In the entries that follow, how many lines hold "magnifier"? Nothing but the number is expected.

Top of Task material

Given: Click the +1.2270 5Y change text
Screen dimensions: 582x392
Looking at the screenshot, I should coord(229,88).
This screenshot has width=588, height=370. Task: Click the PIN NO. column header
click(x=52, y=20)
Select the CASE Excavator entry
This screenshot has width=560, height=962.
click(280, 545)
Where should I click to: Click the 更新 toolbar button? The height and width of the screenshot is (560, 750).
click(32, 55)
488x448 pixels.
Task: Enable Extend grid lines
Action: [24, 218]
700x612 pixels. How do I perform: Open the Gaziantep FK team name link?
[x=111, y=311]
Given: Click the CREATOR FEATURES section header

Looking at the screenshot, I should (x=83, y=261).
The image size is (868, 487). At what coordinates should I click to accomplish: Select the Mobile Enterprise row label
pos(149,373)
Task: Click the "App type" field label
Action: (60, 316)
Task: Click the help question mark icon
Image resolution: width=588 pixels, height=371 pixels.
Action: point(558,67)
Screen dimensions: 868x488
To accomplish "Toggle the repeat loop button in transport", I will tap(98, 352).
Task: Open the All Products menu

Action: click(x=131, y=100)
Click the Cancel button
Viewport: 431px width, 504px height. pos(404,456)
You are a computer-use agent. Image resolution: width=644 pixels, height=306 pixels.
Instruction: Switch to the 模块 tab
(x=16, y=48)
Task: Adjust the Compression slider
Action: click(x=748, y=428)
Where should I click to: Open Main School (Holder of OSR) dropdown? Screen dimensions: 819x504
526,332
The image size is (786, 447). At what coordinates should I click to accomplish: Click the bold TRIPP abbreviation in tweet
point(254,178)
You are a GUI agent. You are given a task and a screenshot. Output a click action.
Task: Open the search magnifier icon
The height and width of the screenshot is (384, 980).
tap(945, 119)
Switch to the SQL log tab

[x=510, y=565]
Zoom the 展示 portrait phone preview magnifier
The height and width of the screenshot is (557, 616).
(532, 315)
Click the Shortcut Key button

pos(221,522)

Bottom of Task material

» Solution: 2